But when singer/worship leader Jake Hamilton started singing about “freedom” (and Jake can sing—he has a powerful soulful voice), rather than killing the Anglo-Saxon man with the guitar, the alleged militants who hated Jesus gathered around and seemed to enjoy the music. How the narrative plays out and is depicted on film, the viewer is left with the impression that, because Wilson, Jake, and the rest of the Christians weren’t beaten to a pulp by militant Hindus and/or militant Buddhists (the “militants” are given little to no context), that it was obviously the Holy Spirit that protected them. Now, maybe what happens in the film is indeed a miracle, something that nobody else had ever attempted without getting killed, but that’s impossible to know. The scene is so filled with narrative flaws/gimmicks, convenient and choppy editing, and a seeming lack of appreciation and knowledge about the culture and the Indian people that this scene all felt like one big emotionally dishonest clip.
Then, amid the Jesus fest that was happening on the banks of the Ganges River, just after the Holy Spirit finished healing another leg, some of the local people who hated Christians more than anything became restless. Because all of a sudden, the narrator declares, “Jake was attacked.” The “attack” happened off camera, of course, and how Jake explains what happens—that amid all of the handshaking that was happening, one man walks up and grabs his arm, which he says seemed “not good”—it remained unclear whether or not the “attack” was an actual attack or just a cultural misunderstanding. But whatever it was, whether it was a real attack or nothing at all, it was used as a movie device, a moment of tension (shaking camera footage to boot) that forced the group to leave where they were—but again, without context or story or video of anything remotely violent. Again, maybe Jake was physically attacked. Maybe, as one of the team members suggested might happen, the natives were getting ready to cut the Christians up into pieces and throw them into the Ganges River. Maybe. But no proof of that is offered. It’s just editorialized. No footage of that is shown. It’s just talked about.

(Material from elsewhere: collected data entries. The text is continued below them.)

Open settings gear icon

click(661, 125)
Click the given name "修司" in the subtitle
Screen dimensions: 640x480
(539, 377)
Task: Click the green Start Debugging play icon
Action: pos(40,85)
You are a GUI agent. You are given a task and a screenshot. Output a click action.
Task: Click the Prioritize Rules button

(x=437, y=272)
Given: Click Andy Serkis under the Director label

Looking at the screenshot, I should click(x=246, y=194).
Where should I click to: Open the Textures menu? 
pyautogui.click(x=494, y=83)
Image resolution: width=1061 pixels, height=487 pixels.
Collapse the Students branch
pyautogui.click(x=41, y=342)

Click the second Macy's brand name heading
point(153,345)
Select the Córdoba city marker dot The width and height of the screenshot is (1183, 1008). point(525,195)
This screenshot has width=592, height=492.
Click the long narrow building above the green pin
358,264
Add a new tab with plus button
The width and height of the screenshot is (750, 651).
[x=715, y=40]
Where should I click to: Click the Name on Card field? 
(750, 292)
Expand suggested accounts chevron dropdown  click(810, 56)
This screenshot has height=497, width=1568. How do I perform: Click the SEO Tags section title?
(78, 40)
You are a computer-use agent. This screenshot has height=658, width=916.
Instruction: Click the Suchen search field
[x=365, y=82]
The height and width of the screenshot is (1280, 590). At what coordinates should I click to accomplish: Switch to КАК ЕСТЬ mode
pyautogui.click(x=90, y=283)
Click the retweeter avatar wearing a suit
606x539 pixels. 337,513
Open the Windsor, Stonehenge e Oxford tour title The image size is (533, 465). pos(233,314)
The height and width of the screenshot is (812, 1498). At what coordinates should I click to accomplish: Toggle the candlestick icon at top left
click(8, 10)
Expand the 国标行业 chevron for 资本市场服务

And that is not only emotionally and spiritually dishonest, it’s unfair to the people of Varanasi, India who were there that day.
I had a long list of problems with Holy Ghost. None of those problems involved how people talked about God’s Spirit but rather in how they used God’s spirit, how they attempted to put God’s spirit on display like a magic trick show.
Watch the movie yourself. See what you think. I’ll confess, I could be wrong. Maybe you’ll think the movie is glorious 2-hour display of God’s wonder and presence.
I asked Wilson if he believed that his documentary proved that the presence of God’s spirit was real. He said yes. I disagreed with him. And seemed okay with that.
But having watched Holy Ghost twice and parts of it 4, 5, and even 10 times, and I don’t believe the movie offered one story or event or idea or “proof” that the Holy Spirit was real. The most compelling parts of the movie were when people were talking, telling us what they believed, or how they engaged the spirit of God.
That said, I believe in God’s spirit. I’ve had moments when I believe that I sensed God’s spirit to do something or call somebody or reach out to a stranger. But these moments are personal. Put up on a screen or on display, they wouldn’t prove that God was real, except for me and the person who I called or reached out to or helped. On my Facebook pages (here and here), I asked people about their experiences with the Holy Spirit (the conversation that developed was another reason I decided to not put this up at The Daily Beast). While some people’s stories reflected similar happenings as those depicted in Holy Ghost, the majority of the responses were heartfelt experiences that were personal, sometimes miraculous, but personal, unexplainable, filled with humanity and doubt, and often sent to me via a private message because they wanted to honor their story/experience.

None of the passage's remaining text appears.